An elliptical incision is often required when a skin lesion is required to be excised, for example:
- Malignant* or pre-malignant lesions
- Chronic irritation or discomfort
- Diagnostic purposes
Most lesions can be excised under local anaesthetic.
*Melanomas often require much more extensive resection and therefore are not a common general surgical procedure.
- Once the sterile area has been prepared and the area anaesthetised, plan your elliptical incision, ensuring that the length is at least three times the width
- Use a surgical skin marker if required
- Excise the lesion with an ellipse, using your forceps to help you lift the skin once the initial incision has been made. This shape allows for a tension free closure (which is more likely to heal)

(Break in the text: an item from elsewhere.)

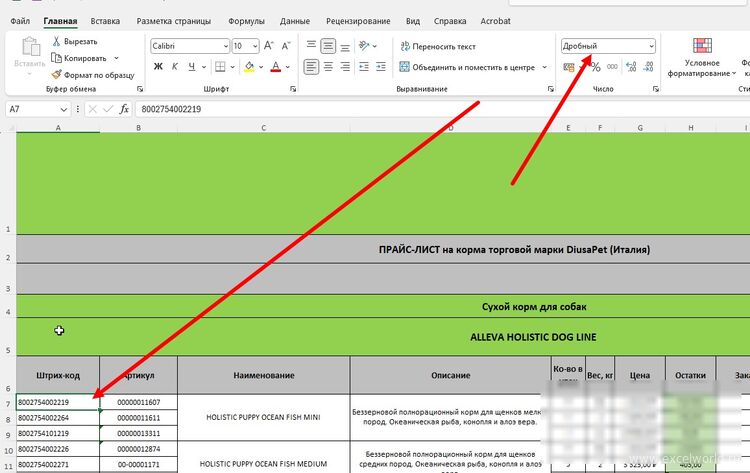Click the Cut (Вырезать) scissors icon
This screenshot has width=750, height=473.
tap(57, 41)
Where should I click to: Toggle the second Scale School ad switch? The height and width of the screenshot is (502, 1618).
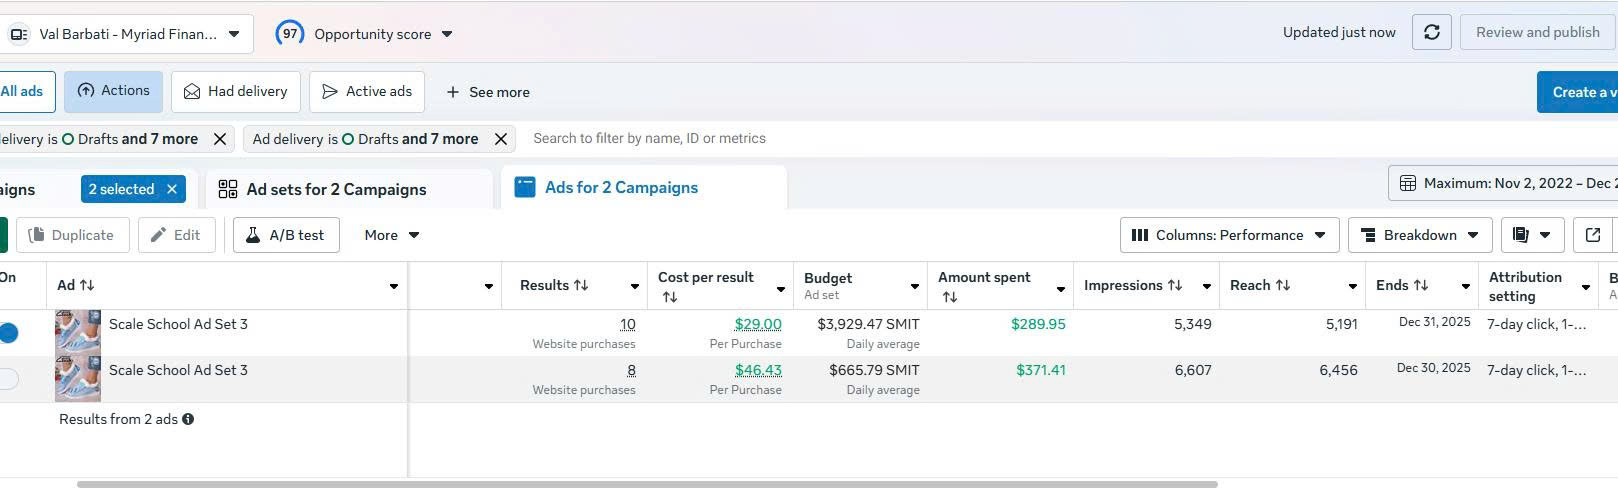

- Close using simple interrupted sutures, making sure the knots are laid correctly. If the tissue is thick or there is bleeding (such as in scalp lesions), vertical mattress sutures may be a useful technique
- Start at alternate ends and approximate the skin edges
- The specimen should be marked for orientation, either with a marker or old suture
Remember that different incision types can be used for other types of lumps. Principally, short linear incisions are used for lipomas (the lump will often squeeze through the incision) and shorter elliptical incisions centred around the punctum are used for sebaceous cysts.

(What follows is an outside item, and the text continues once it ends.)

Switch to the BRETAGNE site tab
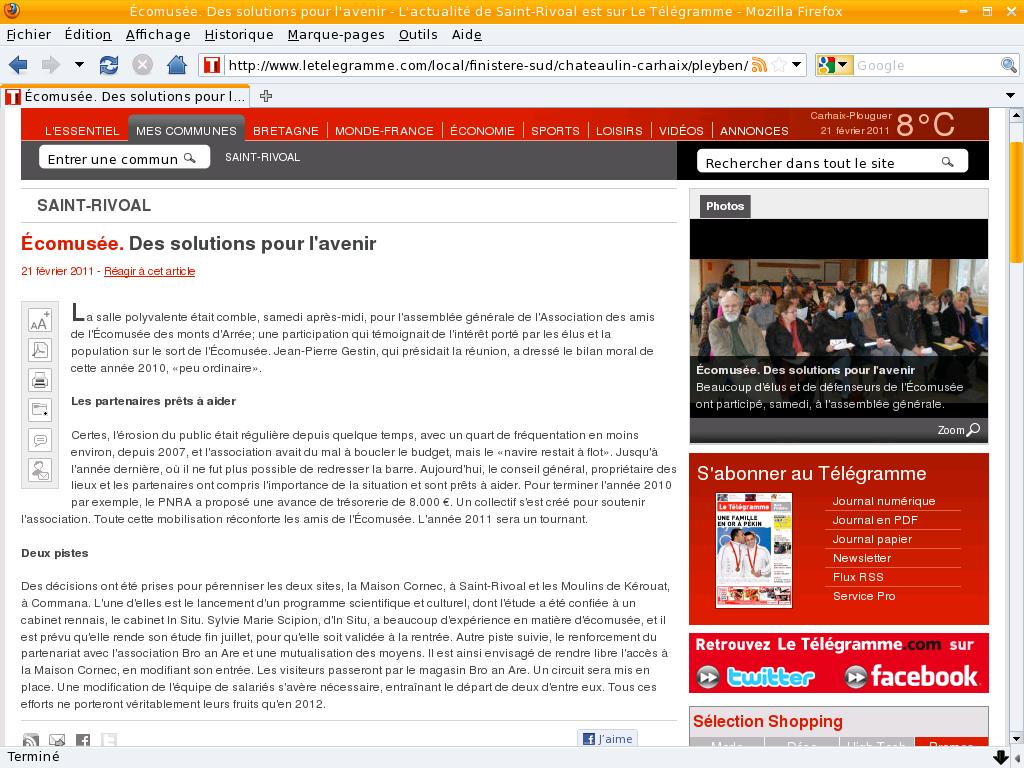1024x768 pixels. (x=285, y=130)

- Scarring (including keloids)
- Recurrence of lesion
Langer’s lines are an important concept relating to cosmesis in surgery. These lines were first described by an Austrian anatomist, Karl Langer, mapping out the lines of minimal tension in the skin.
During surgery, incisions should be placed parallel to Langer’s lines, where possible. This acts to reduce the tension and puckering, and aids in healing.